Ben Horner

Personal information
- Full name: Benjamin Horner
- Date of birth: May 10, 1989 (age 36)
- Place of birth: Butler, Pennsylvania, United States
- Height: 5 ft 10 in (1.78 m)
- Position(s): Midfielder

Youth career
- 2007–2010: Duquesne Dukes

Senior career*
- Years: Team / Apps / (Gls)
- 2011–2012: Pittsburgh Riverhounds / 25 / (1)

= Ben Horner =

American soccer player

Ben Horner (born May 10, 1989, in Butler, Pennsylvania) is an American soccer player.

==Career==

===College and amateur===
Horner attended Butler High School and played four years of college soccer at the Duquesne University.
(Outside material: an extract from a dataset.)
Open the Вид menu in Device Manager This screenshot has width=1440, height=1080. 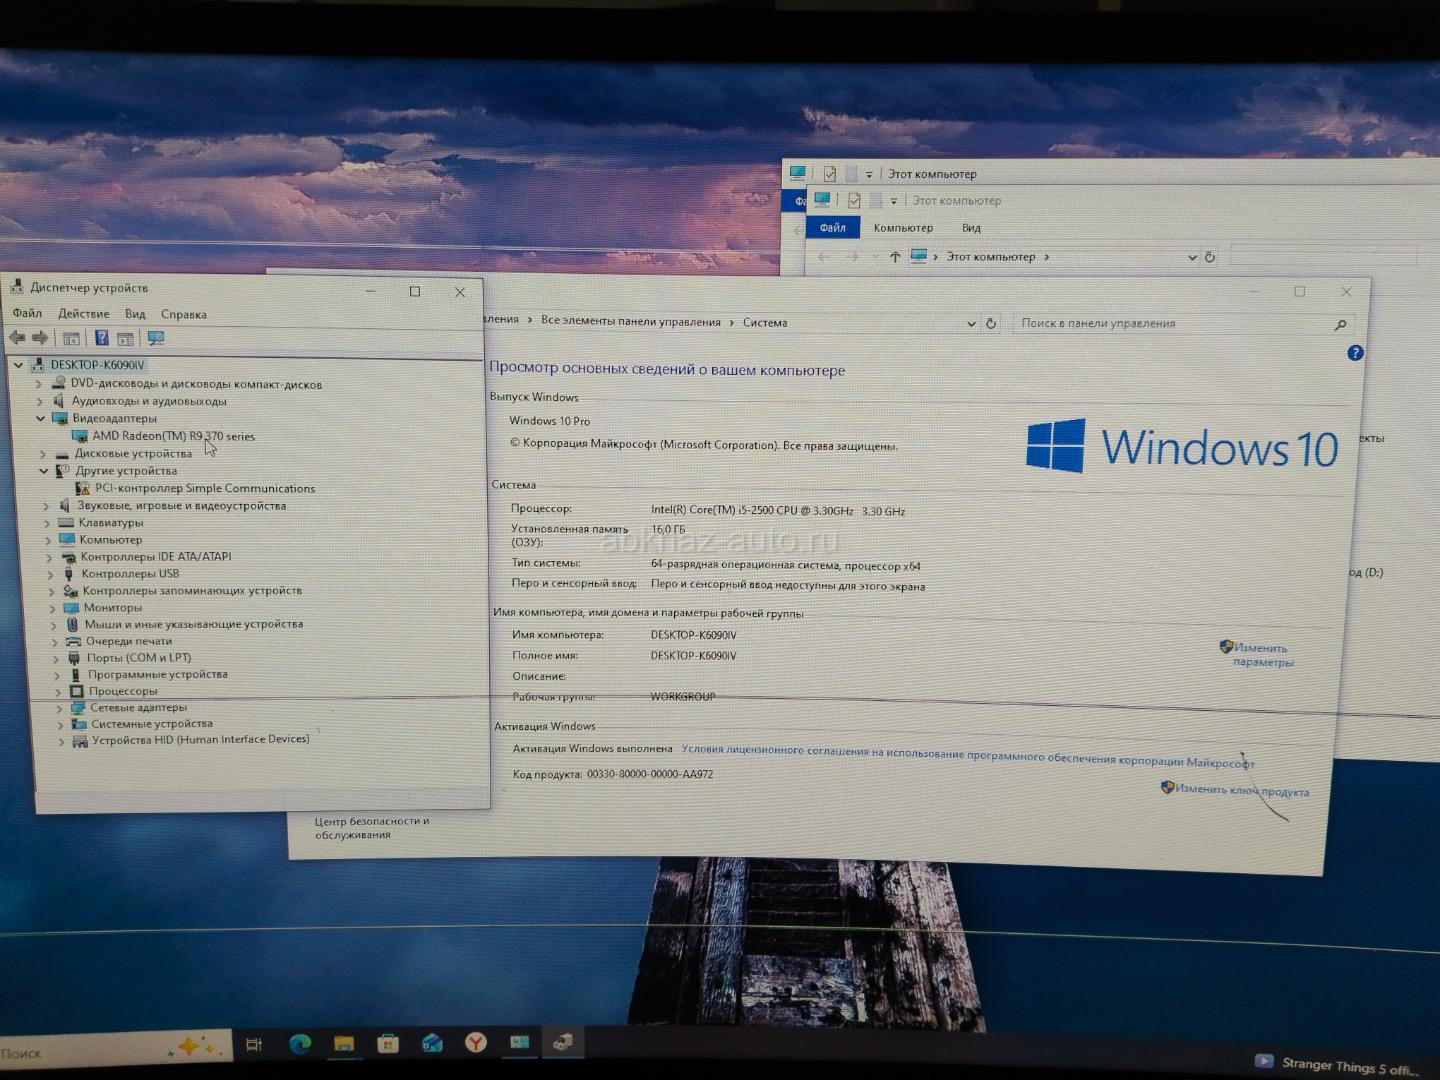[x=135, y=314]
He led the Dukes in goals, points and game-winning goals in his sophomore college year in 2008, and was a NSCAA Scholar All-East Region Honorable Mention, an ESPN The Magazine Academic All-District selection, and an Atlantic 10 Academic All-Conference selection as a junior in 2009.

===Professional===
Undrafted out of college, Horner turned professional in 2011 when he signed for the Pittsburgh Riverhounds of the USL Professional Division. He made his professional debut, and scored his first professional goal, on April 9, 2011, in a game against Richmond Kickers.